Pancetta and Arugula Pasta Sauce


It is now quite easy to find high-quality Gluten Free Pasta that have the taste and texture of the real thing. My current favorite is the Bonta D'Italia brand by Schar, which is a German and Italian company. Pasta is often just the quick meal that I want to make when I don't feel like fussing with anything that takes longer than 30 minutes. Last night I made a sauce that was a big hit with my younger son. He doesn't like sauces made with canned Tomatoes and this one was made with fresh Romas that were surprisingly ripe from the grocery store. I just cooked some Shallots in Olive Oil and added Pancetta and then chopped Tomatoes to make a light and fast Pasta Sauce. At the last minute, I tossed in handfuls of Arugula up ends up wilting into a very tasty cooked vegetable. I love Arugula in a salad but don't often think to use it in any other way and this way works. And I usually have Pancetta already chopped up in the freezer from Trader Joe's. My son was delighted with this Pasta dish. He sprinkled the whole thing with lots of Parmesan Cheese and wasn't even aware that the pasta was gluten free.  I'm posting this recipe for him and for any of you who want another easy Pasta Sauce that comes together even faster than it takes to boil the pasta!

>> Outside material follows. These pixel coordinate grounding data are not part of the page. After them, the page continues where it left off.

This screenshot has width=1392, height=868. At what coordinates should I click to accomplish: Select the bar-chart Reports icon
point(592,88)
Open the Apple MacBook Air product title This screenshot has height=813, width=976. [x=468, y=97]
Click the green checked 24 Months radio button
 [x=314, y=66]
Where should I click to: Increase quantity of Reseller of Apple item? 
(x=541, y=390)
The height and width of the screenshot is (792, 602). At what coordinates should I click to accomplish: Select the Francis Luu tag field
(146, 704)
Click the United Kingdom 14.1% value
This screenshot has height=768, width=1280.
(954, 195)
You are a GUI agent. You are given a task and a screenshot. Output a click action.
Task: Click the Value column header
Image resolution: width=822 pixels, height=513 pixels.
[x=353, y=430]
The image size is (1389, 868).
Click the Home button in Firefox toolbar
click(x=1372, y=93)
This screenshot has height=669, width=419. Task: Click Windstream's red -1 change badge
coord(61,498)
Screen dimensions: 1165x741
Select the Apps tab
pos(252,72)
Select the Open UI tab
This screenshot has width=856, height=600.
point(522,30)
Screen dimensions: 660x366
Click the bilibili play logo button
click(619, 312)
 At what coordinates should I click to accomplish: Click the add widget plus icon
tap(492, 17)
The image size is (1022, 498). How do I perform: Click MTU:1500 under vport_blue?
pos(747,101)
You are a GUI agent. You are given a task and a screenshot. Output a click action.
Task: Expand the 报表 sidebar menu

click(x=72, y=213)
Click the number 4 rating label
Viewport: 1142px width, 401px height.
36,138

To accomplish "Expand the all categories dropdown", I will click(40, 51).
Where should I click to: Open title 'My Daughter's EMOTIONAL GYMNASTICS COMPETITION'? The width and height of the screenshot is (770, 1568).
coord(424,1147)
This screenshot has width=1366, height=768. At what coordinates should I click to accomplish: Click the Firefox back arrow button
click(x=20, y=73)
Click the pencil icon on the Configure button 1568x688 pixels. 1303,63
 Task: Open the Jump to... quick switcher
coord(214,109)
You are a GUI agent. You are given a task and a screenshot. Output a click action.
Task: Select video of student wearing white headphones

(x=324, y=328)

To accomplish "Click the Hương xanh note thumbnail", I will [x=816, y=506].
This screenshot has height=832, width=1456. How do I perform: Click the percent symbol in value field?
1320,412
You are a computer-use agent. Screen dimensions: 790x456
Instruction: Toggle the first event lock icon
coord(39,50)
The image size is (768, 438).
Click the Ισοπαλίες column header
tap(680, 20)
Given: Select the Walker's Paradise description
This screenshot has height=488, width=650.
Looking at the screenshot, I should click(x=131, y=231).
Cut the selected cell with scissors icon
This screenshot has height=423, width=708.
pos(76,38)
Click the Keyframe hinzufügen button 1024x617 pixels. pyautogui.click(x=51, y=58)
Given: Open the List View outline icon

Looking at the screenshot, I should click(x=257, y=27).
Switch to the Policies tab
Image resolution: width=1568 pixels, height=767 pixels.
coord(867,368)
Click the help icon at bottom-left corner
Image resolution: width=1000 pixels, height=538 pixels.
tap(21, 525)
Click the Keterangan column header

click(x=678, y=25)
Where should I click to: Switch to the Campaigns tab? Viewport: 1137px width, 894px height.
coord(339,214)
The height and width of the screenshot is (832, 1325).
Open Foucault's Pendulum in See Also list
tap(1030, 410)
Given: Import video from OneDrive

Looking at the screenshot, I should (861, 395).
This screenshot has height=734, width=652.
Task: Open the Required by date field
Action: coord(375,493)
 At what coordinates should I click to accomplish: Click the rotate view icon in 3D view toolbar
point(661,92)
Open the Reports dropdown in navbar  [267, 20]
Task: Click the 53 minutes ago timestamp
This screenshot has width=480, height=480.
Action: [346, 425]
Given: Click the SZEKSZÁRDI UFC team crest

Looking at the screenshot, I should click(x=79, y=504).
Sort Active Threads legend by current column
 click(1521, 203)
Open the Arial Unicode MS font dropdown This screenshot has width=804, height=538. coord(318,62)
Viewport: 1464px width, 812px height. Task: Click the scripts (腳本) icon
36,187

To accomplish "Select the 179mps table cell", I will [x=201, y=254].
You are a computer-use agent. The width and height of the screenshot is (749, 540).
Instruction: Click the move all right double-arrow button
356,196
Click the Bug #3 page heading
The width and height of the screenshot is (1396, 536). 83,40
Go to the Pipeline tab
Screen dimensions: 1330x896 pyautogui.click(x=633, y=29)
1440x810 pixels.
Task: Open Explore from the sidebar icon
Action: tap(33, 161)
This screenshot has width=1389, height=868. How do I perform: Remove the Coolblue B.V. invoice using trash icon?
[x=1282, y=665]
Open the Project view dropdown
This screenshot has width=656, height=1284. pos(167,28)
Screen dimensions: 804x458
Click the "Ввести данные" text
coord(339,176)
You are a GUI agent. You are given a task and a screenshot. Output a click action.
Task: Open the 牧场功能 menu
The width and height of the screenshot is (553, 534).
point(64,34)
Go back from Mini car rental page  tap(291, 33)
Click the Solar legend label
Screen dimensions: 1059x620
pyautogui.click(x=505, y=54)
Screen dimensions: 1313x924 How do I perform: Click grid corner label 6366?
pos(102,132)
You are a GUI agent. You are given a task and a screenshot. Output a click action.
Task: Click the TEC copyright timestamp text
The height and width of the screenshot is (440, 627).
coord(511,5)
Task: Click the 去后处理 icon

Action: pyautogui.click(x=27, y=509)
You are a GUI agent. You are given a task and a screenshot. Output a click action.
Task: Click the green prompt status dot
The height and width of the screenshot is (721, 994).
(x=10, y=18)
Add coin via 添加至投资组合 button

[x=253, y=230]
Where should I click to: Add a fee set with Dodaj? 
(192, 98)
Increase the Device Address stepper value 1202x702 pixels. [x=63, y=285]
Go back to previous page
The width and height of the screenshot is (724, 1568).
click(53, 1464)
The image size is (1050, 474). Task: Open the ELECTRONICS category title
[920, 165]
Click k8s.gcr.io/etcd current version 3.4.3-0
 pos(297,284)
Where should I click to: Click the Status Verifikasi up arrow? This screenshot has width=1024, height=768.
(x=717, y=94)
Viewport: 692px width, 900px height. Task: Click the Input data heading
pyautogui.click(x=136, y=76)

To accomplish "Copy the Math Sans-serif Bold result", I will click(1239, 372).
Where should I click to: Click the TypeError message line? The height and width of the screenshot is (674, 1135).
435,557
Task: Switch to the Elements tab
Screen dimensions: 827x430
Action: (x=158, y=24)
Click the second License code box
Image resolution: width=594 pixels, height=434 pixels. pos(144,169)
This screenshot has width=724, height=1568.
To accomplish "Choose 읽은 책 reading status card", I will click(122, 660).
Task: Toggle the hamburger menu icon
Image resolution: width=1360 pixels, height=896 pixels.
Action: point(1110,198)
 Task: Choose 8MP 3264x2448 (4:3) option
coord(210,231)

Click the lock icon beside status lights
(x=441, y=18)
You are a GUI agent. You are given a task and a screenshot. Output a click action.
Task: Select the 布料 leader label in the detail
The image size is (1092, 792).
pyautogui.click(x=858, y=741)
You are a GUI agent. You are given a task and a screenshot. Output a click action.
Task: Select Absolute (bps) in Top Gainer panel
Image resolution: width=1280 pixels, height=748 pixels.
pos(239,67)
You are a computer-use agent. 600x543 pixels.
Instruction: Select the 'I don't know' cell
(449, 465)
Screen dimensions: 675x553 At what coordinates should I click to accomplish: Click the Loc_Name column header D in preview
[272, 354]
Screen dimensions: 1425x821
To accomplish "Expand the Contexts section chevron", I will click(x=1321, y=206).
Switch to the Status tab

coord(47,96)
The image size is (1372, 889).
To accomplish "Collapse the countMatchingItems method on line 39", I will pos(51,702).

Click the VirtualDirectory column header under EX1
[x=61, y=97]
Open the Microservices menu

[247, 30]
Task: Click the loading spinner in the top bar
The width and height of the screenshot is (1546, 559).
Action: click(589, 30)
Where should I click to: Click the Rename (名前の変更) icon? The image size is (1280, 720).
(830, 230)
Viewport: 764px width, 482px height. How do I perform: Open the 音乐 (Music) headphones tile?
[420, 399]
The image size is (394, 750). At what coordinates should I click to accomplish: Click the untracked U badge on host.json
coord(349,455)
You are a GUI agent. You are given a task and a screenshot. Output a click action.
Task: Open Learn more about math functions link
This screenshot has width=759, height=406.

Pancetta and Arugula Pasta Sauce

4 ounces of Pancetta, chopped into small pieces
1 large shallot, minced
2 Tablespoons Olive Oil
8 Roma Tomatoes, chopped
1/4 teaspoon Salt
pinch of fresh ground Black Pepper
2 big handfuls washed Arugula (Rocket)
1/3 cup Pasta Water or 1/4 cup Water or Chicken Broth

Serve mixed with cooked Pasta and sprinkle with Parmesan Cheese if desired

Five Element Analysis

Pancetta is salted Pork so it belongs to the Water Element. The Shallot contributes the Metal Element and so does the Parmesan Cheese. The Tomatoes and Arugula add in the Fire Element. The Wood Element is brought in a little with the Olive Oil and Chicken Broth if you use it and it will be present if you use regular wheat pasta. The Gluten Free Pasta is a mixture of Corn and Tapioca flours for the Earth Element and Rice for more of the Metal Element.